*Tasks and exercises*.
A) From the article on the community college tuition proposal, write out the stretch from "In addition to" through "a bachelor’s degree.".
B) Answer these questions using the article on the community college tuition proposal:
(i) How many campuses make up the state's community college network?
(ii) What is the average annual cost of attending a community college in Massachusetts?
(iii) Which college does Lane Glenn lead?
C) Proceed with the article on the community college tuition proposal, picking up after its final sentence.

*Text provided*.
* * * * * * *

Bunker Hill Community College president Pam Eddinger said she expects the biggest challenge will be garnering enough political support for the funding to implement and sustain the proposal. It is expected to face opposition in the Republican-controlled Congress.

“I don’t think that, philosophically, anyone is going to say ‘That is not a good idea,’ ” Eddinger said. “Universal higher education, at the community college level, is inevitable. Everybody needs some college to remain in the middle class.”


The 15-campus community college network educates about 47 percent of the 300,000 students enrolled in the state’s public higher education system. The average annual cost of attending a community college in Massachusetts is about $5,375; the national average is $3,800.

With many details still unknown, Governor Charlie Baker declined to take a position, saying in a statement that he looks forward to reviewing Obama’s proposal “to consider the educational as well as budgetary impact it would have on the Commonwealth.”

Baker has said he wants to make higher education more affordable, and to improve its connections to the workforce.

Many of the state’s community college leaders said they generally back Obama’s proposal and are hopeful it will someday become a reality, but they also want to see more specifics before signing on fully, including what, if any, effect it would have on funding for federal Pell Grant need-based scholarships.

“The biggest question is: If it works, how do we sustain it?” said Lane Glenn, president of Northern Essex Community College in Haverhill. “What happens when the next recession hits? What happens when the next president or Congress makes budget cuts?”

John O’Donnell, president of Massachusetts Bay Community College in Wellesley, said he believes the state eventually will move to this kind of model. “For economic and social justice reasons, it’s absolutely necessary,” he said.

Bunker Hill Community College students could benefit from the president’s proposal.Suzanne Kreiter/Globe Staff/Globe staff

In addition to benefiting students, the proposal could provide an important economic boost, supporters said.


Data show graduates from public colleges are more likely to stay and work in Massachusetts than those from private schools. Richard Freeland, the state’s higher education commissioner, said he believes the Obama proposal would not only allow more people to enroll in public higher education, but would also increase their likelihood of graduating and of seeking a bachelor’s degree.

However, some said they believe the proposal is misguided.

* * * * * * *

[Saved entries]
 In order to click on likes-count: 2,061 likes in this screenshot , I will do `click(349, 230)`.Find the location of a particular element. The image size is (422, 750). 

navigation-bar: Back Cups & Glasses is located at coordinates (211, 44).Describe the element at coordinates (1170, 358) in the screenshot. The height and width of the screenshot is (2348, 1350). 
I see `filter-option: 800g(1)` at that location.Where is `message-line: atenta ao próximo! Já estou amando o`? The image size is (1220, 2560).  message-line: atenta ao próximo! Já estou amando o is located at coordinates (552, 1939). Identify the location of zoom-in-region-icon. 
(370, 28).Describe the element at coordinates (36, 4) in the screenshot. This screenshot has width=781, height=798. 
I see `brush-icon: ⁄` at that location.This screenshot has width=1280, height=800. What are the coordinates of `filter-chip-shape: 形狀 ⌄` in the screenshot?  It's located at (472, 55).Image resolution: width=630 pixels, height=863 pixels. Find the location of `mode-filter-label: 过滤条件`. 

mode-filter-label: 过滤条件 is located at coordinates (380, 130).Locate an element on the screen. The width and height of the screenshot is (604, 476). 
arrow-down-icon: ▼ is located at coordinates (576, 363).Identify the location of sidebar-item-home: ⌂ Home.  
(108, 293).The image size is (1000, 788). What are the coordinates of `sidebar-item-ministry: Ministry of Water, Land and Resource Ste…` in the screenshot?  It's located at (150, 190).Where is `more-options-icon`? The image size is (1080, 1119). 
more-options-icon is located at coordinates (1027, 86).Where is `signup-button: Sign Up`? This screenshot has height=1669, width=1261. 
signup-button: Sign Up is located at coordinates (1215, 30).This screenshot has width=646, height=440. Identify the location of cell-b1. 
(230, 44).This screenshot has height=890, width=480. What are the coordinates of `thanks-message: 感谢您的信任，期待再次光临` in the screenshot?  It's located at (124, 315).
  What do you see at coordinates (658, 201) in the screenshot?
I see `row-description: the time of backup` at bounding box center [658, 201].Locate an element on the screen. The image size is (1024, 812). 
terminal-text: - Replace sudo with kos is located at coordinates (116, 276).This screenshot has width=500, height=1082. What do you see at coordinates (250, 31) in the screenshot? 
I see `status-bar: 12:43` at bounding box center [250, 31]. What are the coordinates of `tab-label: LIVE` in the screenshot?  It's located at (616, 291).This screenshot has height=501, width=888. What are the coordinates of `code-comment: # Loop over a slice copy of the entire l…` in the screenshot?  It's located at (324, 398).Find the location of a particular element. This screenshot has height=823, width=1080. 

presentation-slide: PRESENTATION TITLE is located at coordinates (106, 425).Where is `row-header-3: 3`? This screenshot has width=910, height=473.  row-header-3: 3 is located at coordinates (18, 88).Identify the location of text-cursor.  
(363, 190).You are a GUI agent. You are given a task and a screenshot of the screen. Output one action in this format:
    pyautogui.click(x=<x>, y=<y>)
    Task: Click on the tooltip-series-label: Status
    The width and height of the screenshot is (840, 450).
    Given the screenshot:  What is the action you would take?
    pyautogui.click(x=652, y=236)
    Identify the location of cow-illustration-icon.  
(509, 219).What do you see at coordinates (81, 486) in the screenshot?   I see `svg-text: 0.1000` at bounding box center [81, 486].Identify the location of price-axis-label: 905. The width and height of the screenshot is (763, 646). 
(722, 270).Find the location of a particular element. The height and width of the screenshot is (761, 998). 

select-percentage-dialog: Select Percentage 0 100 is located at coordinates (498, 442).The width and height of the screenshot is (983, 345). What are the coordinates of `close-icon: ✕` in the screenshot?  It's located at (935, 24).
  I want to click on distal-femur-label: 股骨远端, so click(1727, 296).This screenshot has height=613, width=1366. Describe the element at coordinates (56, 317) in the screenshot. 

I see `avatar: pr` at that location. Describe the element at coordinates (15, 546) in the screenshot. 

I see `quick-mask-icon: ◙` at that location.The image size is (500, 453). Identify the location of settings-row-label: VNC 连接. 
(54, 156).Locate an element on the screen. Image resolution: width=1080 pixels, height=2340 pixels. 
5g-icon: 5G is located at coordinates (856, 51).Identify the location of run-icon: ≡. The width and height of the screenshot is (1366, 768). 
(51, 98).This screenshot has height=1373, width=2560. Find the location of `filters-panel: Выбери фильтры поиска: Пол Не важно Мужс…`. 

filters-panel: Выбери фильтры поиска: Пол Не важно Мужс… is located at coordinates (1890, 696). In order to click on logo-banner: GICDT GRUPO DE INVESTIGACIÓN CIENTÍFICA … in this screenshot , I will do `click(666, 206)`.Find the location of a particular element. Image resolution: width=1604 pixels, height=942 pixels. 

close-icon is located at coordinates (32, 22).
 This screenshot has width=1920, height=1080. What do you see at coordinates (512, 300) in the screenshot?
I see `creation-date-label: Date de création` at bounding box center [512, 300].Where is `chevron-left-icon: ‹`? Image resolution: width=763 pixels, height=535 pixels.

* * * * * * *

*Answer list*.
A)
In addition to benefiting students, the proposal could provide an important economic boost, supporters said.


Data show graduates from public colleges are more likely to stay and work in Massachusetts than those from private schools. Richard Freeland, the state’s higher education commissioner, said he believes the Obama proposal would not only allow more people to enroll in public higher education, but would also increase their likelihood of graduating and of seeking a bachelor’s degree.

B)
(i) 15 campuses
(ii) About $5,375
(iii) Northern Essex Community College in Haverhill

C)
Judah Bellin, a higher education researcher and associate editor at Manhattan Institute, a conservative think tank, said he’s concerned that it could flood community colleges with students without doing enough to increase graduation rates.

“We don’t care about having more kids in community college if they’re not graduating,” he said. “There really has to be some sort of accountability measure.’’

Obama’s proposal was inspired by similar programs in Tennessee and Chicago.

In 2007, then-Governor Deval Patrick proposed making community college free in Massachusetts. But the idea was scrapped a year later amid significant state budget cuts.

”You would see a lot more students in community college graduating if it was free,” said Justina GuirGuis, a Bunker Hill student on Obama’s plan.Suzanne Kreiter/Globe staff/Globe staff

State Representative Sean Garballey, an Arlington Democrat, said he plans to refile a measure that would provide scholarships covering one year of tuition and fees to help some low-income students finish their studies at any public college or university in the state.

Amy Blanchette, 31, a single mother from Fall River, could benefit from such a proposal. She works part time to cover living expenses, and for school relies on Pell Grant funding, which paid for all but $300 of her first semester at Bristol Community College this fall.


However, Blanchette said, she worries whether she will be able to continue to pay for classes when she transfers to University of Massachusetts Dartmouth in two years. “I can barely afford to live right now as it is. My paycheck just goes to groceries and rent,” she said.

“Anything we do to give more people the chance to go to college is a great idea . . . people could benefit so much from it.”